Hold a solved 3×3 cube: green facing you, blue at the back, orange left, red right.
now turn the top layer clockwise once (that’s U in cuber slang).

Look at the top row of the front face (which was all green before).
What color appeared in the centre-top square?

If you said red, you just passed the hardest sub-task for GPT5 high we tested. (skip to the results)

Why a Rubik’s Cube eval?

Most LLMs eval sit at one of two extremes: either the training corpus contains the exact answer, or it contains nothing at all. Cube solving lives in the narrow band between the two. The web is full of move notation, pattern charts, and beginner recipes, but none of them list the precise sequence for your personal scramble. You get generic operators “f r u r’ u’ f’” and must project them onto the coloured plastic in your palm. That small act of discrete transfer, from abstract rule to concrete state, is what the cubie bench measures. So, Rubik’s Cube eval can be one of the truest representations of the model’s internal shape rotation (world model) capabilities.

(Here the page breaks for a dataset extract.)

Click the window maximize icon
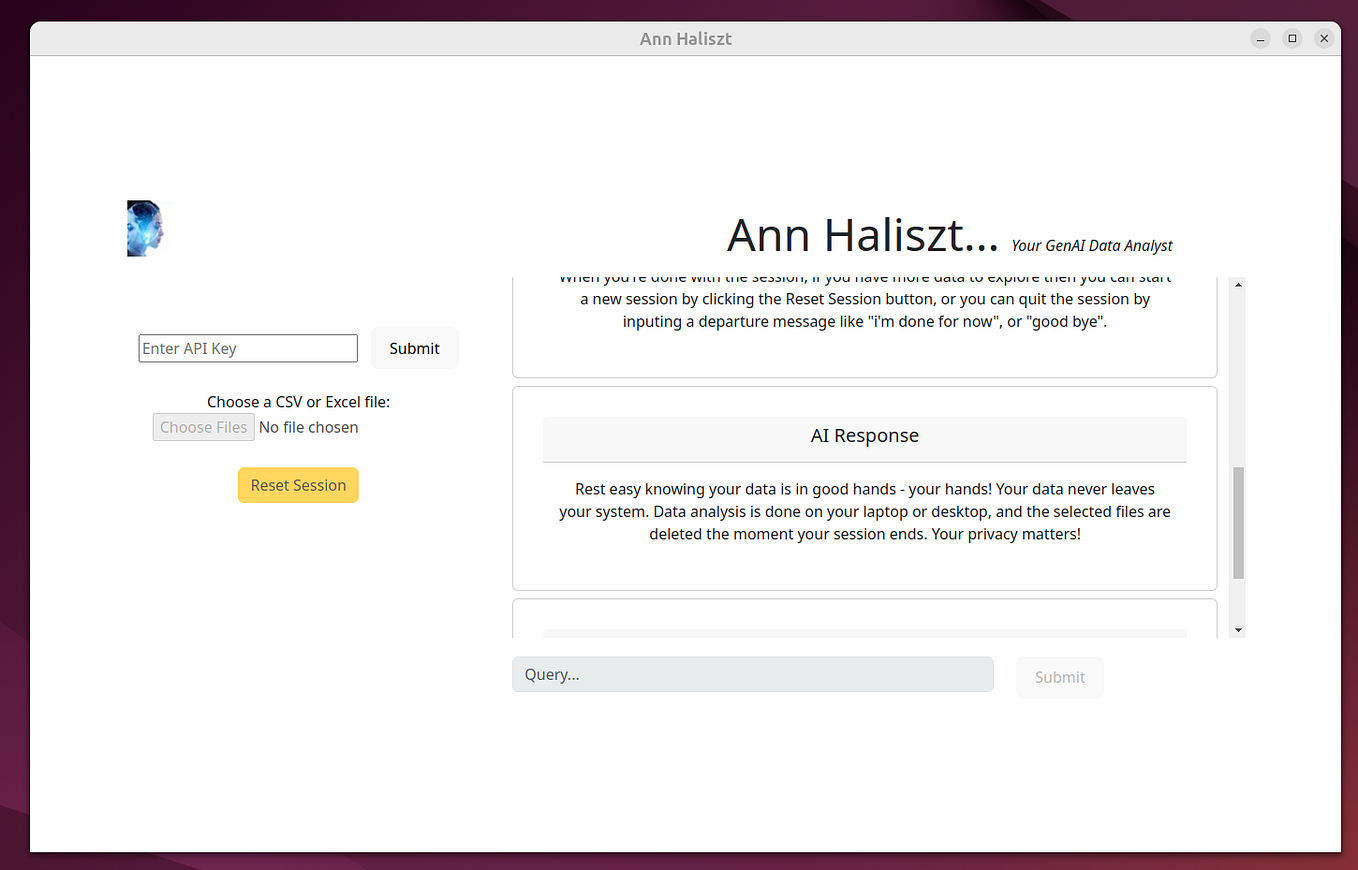Screen dimensions: 1358x870 click(x=1292, y=38)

There’s also a general lack of good evals that actually try to nail and deduct the model’s spatial reasoning, which can be performed in its own latent space. Usually, people take examples of MC-bench, which I found to be a more vibe-based and subjective eval, comparing the perception of what the voter or arc agi, which, even though a smart approach, doesn’t really try to test the model’s spatial reasoning exactly.

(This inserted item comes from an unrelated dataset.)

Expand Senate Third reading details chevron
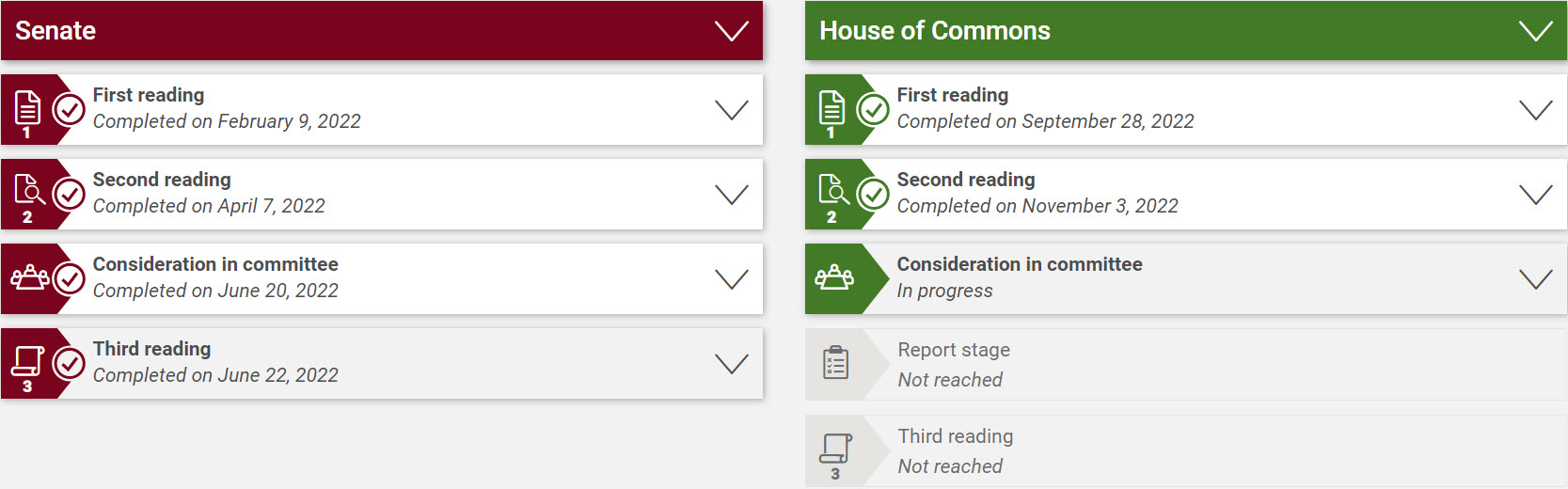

And because a solved cube is trivial to verify, it makes a clean way for latent planning. I distilled the probe into three tests.

working-verifying

The three tests

I came up with three verifiable tests for this

  1. predict the next state: given a starting state and moves, predict the end state of that cube.
  2. solve the cube : given scrambled starting set solve the cube
  3. optimal path-finding (A → B in ≤ God’s-number).: given a start state A and an end state B, give the moves to go from AB taking the shortest path

Note that state here means the orientation of the cube, what color is where.

Constraints

To ensure fairness in this eval, we have a few constraints so as not to contaminate the results and get a true understanding of the model’s internal latent reasoning. The extent to which I tested it was only to provide a pseudo-score in the evolutionary test time scaling approach, without giving explicit scores to the reasoning agent. The main constraints were.

  • no finetuning or training beforehand, specific to this eval
  • No code execution as a tool; these are in place not to hinder the model’s capabilities, but so as not to give explicit instructions or game the eval for high scores.

Predict the next state

SIDE NOTE: In order to build a better understanding and detailed ablation, I am going to start with only the first test with GPT-5 to get a baseline result and compare it with other models and techniques.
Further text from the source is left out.